I have not yet decided whether this debate/discussion will be a formal or informal discussion. If formal, I would assume it is okay for myself to debate against one, two or even three people. I will be taking up the position of Pompey to challenge myself. At the very minimum, I feel like a solid case can be made that Pompey is grossly underestimated and shunned, especially for his last campaign against Caesar. I also feel like I can present a very solid challenge to anyone who wishes to participate on behalf of Caesar.

After interest and participation is gauged a bit, I will either post my opening points/remarks on this thread or, more likely, if it's a more formal debate, I will create a new thread. I'd really like to see people come in with an open mind and at least give Pompey a chance when it comes to measuring his generalship, which is typically overlooked by many.
 
Jul 2017
2,247
Australia
#3
Can we know what books or sources you have read recently about him, so we can have an idea about the starting point?
I've been reading mostly direct from the sources, i.e. Plutarch, Appian and Livy. I'll add a selected bibliography of books that I've read recently that talk about Pompey:

-Hillman, Thomas P. "Cinna, Strabo's Army, and Strabo's Death in 87 B.C." L'Antiquité Classique 65 (1996).

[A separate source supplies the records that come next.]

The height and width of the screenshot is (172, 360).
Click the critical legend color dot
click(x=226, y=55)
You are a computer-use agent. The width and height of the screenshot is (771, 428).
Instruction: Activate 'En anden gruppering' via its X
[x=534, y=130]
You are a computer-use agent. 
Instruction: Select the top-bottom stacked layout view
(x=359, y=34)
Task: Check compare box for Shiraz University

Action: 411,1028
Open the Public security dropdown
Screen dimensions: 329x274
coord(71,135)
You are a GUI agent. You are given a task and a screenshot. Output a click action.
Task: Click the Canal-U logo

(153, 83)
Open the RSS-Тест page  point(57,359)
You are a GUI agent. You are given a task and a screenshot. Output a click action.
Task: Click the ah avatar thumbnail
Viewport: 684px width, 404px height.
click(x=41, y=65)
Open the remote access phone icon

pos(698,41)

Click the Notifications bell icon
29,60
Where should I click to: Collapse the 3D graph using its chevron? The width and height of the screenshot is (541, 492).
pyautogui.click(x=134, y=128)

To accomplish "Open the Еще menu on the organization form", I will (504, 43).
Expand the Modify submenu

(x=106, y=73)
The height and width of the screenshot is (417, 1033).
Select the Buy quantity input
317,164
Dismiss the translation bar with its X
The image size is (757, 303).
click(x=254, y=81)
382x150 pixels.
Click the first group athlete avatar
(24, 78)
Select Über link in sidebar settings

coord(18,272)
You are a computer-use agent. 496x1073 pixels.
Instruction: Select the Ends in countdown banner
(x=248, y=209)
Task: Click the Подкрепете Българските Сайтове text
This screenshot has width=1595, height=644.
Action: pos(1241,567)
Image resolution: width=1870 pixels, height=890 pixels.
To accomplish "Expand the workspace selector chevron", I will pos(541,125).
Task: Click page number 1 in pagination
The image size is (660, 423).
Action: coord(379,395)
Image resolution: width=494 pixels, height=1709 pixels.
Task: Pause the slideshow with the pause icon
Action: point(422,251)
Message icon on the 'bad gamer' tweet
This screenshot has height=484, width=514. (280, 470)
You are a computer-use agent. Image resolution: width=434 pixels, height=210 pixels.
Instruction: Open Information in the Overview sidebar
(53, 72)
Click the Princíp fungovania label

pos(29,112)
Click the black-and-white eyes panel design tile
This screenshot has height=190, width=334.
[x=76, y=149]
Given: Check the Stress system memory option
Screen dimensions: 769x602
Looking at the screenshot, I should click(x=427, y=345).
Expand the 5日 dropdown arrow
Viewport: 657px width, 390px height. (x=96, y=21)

-Robin Seager, Pompey the Great

-Cambridge Ancient History Vol IX

-Adrian Goldsworthy, Caesar's Civil War 49-44 BC

-Si Sheppard, Pharsalus 48 BC: Caesar and Pompey - Clash of the Titans

-Brunt, Italian Manpower

-Philip Spann, Quintus Sertorius and the Legacy of Sulla

-Philip Matyszak, Sertorius and the Struggle for Spain

-Hans Delbruck, Warfare in Antiquity

That's a very concise collection of books I've read recently on the period. There's probably half a dozen more that I can't bring to my head, though I can assure you that none of the ideas I have for this discussion stem solely or even fundamentally from one book here. It's more a synthesis of my own thoughts and knowledge on the matter. Also, once one or more people display interest I'll be posting my main points, I won't be leaving people to begin the conversation, since the burden of proof naturally falls on me.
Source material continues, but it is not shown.